– Insomnia –

Are you experiencing sleep difficulties? 

  • Falling asleep
  • Staying asleep
  • Waking too early and not being able to return to sleep


If so, you may be suffering from insomnia, a common sleep disorder that affects roughly 60 million people annually in the United States.


About Insomnia

Insomnia can:

  • Deplete your energy level
  • Affect your mood
  • Affect your work performance
  • Affect your health
  • Diminish your quality of life

At some point, most adults experience some form of short-term (acute) insomnia, which lasts for just a few days up to a few weeks. This can be due to your body reacting to seasonal changes, your lifestyle or the result of stress or a traumatic event. However, some people suffer from long-term (chronic) insomnia, which can last for a month or more. Often, the onset of insomnia may be associated with other medical conditions (mental or physical) or medications.
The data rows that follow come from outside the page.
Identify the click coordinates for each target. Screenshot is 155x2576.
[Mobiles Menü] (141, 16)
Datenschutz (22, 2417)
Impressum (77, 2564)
Garry Waterman is a licensed social worker who can help address the root cause of your insomnia and devise an effective treatment plan to help improve your sleep patterns and have you resting well again.

Why Do I Have Insomnia?

Your brain has a sleep cycle and a wake cycle. These cycles work in concert with each other – when one is turned on, the other is turned off. Insomnia is the result of a problem with either part of that cycle and your brain has too much wake drive or too little sleep drive. 

It is important to understand what could be causing your sleep difficulties in order to address your insomnia, which may be caused by a number of factors including:

  • Psychiatric conditions
  • Medical conditions
  • Poor sleep habits
  • Specific substances
  • Biological factors

Medical Causes


Some medical conditions that can lead to insomnia include:

  • Allergies
  • Arthritis
  • Asthma
  • Chronic pain
  • Endocrine problems such as hyperthyroidism
  • Gastrointestinal problems
  • Neurological conditions such as Parkinson’s disease

Medications taken for the following conditions can also cause insomnia:

  • Cold and flu
  • Nasal allergies
  • High blood pressure
  • Heart disease
  • Birth control
  • Asthma
  • Depression

Insomnia may also be a symptom of underlying sleep disorders including:

  • Restless legs syndrome – a neurological condition that causes a person to move or twitch their legs, generally later at night and in the transition from wake to sleep
  • Sleep apnea – an obstructed airway during sleep that leads to pauses in breathing, causing a person to wake briefly and repeatedly throughout the night


    It’s often difficult to rest your mind when you feel worried or anxious. When you can’t rest your mind, it’s hard to fall asleep. Symptoms of anxiety that can lead to insomnia include:

    • Being over stimulated
    • Excessive worrying about future events
    • Feeling overwhelmed by responsibilities
    • Lamenting on thoughts about past events
    • Tension


    Psychological struggles can make it difficult to fall asleep and stay asleep. Worse yet, insomnia can facilitate mood changes and shifts in hormones and physiology that can lead to further psychiatric issues, possibly worsening your depression and insomnia. The risk of severe insomnia is considerably higher in people with major depressive disorders.

    Symptoms of depression that may be causing your insomnia include:

    • Low energy / lethargy
    • Lack of interest in things you normally enjoy
    • Feelings of sadness, hopelessness, or impending doom


    Without any underlying psychiatric or medical issues, an unhealthy lifestyle can create insomnia on its own. This can include your diet, exercise and sleep habits. Lifestyle issues that can cause insomnia include:

    • Viewing screens (TV, PC monitor, phone, etc.) before bedtime or while in bed – The light from the screens makes your brain more alert.
    • Taking afternoon naps – These may be good for some, but may make it difficult to fall asleep in the evening for others.
    • Working irregular hours/shifts – An inconsistent work schedule often causes an inconsistent sleep schedule.
    • Imbibing alcohol – Though it is a sedative, alcohol can disrupt sleep patterns throughout the night.
    • Caffeine close to bedtime – Caffeine is a stimulant that could stay in your system up to eight hours.
    • Smoking – Nicotine is a stimulant, so smoking near bedtime may make it difficult to fall asleep.
    • Heavy or spicy meals close to bedtime – This may cause bodily discomfort that makes it difficult to fall asleep.


      It’s important to address insomnia rather than letting it become the norm. Cognitive behavioral therapy and proven mind-body techniques can help people with insomnia settle into sleep. Overall healthy sleep practices related to lifestyle can improve sleep for many people.